All that being said if your going to have characters with ambigious gender, a little grammatical oddity may be unavoidable anyway
It isn't that common to see two girls kissing especially trying to prtray that from the scarce information in the first thirteen lines. Otherwise this is very straight forward. Before the scene a Lesbian scientist(MC) calls her life partner and says meet her in the park because she has some news. The lover and theri puppy is waiting on them. The MC shows up and begins to tell her news. 1They were declined for their attempt at an adoption and The MC has been chosen to document the behavior of an enigmatic and protected and very limited in population.

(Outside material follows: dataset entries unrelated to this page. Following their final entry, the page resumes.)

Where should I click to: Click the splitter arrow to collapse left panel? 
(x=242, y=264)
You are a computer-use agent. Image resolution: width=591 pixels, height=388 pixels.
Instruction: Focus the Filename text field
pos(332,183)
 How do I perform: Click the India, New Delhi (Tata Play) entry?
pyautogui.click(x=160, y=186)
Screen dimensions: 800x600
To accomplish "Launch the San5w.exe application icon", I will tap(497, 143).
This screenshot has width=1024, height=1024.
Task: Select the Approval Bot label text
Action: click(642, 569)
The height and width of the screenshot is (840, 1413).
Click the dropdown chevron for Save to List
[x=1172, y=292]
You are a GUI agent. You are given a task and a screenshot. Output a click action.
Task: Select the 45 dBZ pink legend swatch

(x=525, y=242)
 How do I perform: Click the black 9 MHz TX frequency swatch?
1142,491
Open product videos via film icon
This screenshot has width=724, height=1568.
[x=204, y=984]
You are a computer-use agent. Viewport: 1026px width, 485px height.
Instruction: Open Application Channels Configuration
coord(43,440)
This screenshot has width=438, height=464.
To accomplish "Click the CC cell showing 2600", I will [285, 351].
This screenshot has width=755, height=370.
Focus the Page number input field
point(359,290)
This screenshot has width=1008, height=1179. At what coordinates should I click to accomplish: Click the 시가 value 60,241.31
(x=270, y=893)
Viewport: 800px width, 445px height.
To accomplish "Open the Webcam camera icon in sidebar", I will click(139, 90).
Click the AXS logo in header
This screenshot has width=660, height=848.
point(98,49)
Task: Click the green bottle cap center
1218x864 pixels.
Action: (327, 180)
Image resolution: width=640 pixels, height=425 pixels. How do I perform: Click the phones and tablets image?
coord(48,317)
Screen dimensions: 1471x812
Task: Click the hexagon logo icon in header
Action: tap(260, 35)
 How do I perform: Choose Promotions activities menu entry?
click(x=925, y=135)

I can really understand how it can be hard to pick up on the fact that the two kissing characters are both female just because our minds are not trained to do so especially given the limited amount of clues I am able to provide.
So did the revision do anything to clear up the issues that you had, baboohooer? I wrote it on a frenzy during a plane ride so as you can imagine there was much to be desired in the ways of grammar.
[This message has been edited by Phobos (edited January 02, 2010).]
The first 13 is ambiguous because the only clue that this has a lesbian couple is the reference to nail polish. I've seen just about as many guys with nail polish as I've seen two women kiss each other. I'm not sure if you need to rectify this in the first 13, though. I would caution about using sexual orientation as a gimick or trick, but as far as I know, you've dealt with this honestly.
quote:
Melissa sat on the park bench waiting for me. She was giggling at #1Cruella.The puppy#2 tugged at the end of its leash, growling at a flock of pigeons grazing on stale bread.Melissa's smile still warmed me. I would miss her#1.I leaned over to kiss #2her before sitting down. Cruella jumped up on my lap and licked my face.
“Good News or bad?” I put my hand on her*** knee and she*** crinkled her***Perhaps ***these***are still unclear? nose at my red nail polish.
“Good, of course,” she*** said.
“Good news is, I got Dr. Endridge’s spot for the Matrius Corianthalus migration research.”
She*** stared blankly for a moment. “So the bad news is you will be gone for months documenting alien behavior…How Long?”
I thought by dubbing Cruella, 'the puppy' and 'It' that I had eliminated the confusion. Should I replace at least a few of the ***"She's"*** with 'Melissa'?
[This message has been edited by Phobos (edited January 02, 2010).]
quote:
4000k? lol...if it is 4k or 4000 I can give it a read
It is an epic saga.. I guess I'll just send you the the first book
Kidding, I think I was a little buzzed when I got off the plane. I wrote this on the flight and posted it at the airport. Somehere over Africa, I got a little tipsy.
quote:
The second revision is much clearer.
Thank you for not only pointing that out, but helping me remedy the problem. I really appreciate it.
[This message has been edited by Phobos (edited January 04, 2010).]
I like the happy meeting turned sour by the good/bad news, but I'm turned off my the gender thing. Personal preference.
What I thought distracting was the puppy/Cruella thing. The pigeons and the dog cluttered up the opening. I know it sets the park scene, but it helps obliterate the hook, for me.
The twist at the end is nice, but I wasn't engaged enough in the first 12. It says lover's spat and if this is meant to be speculative, I wouldn't last long reading this.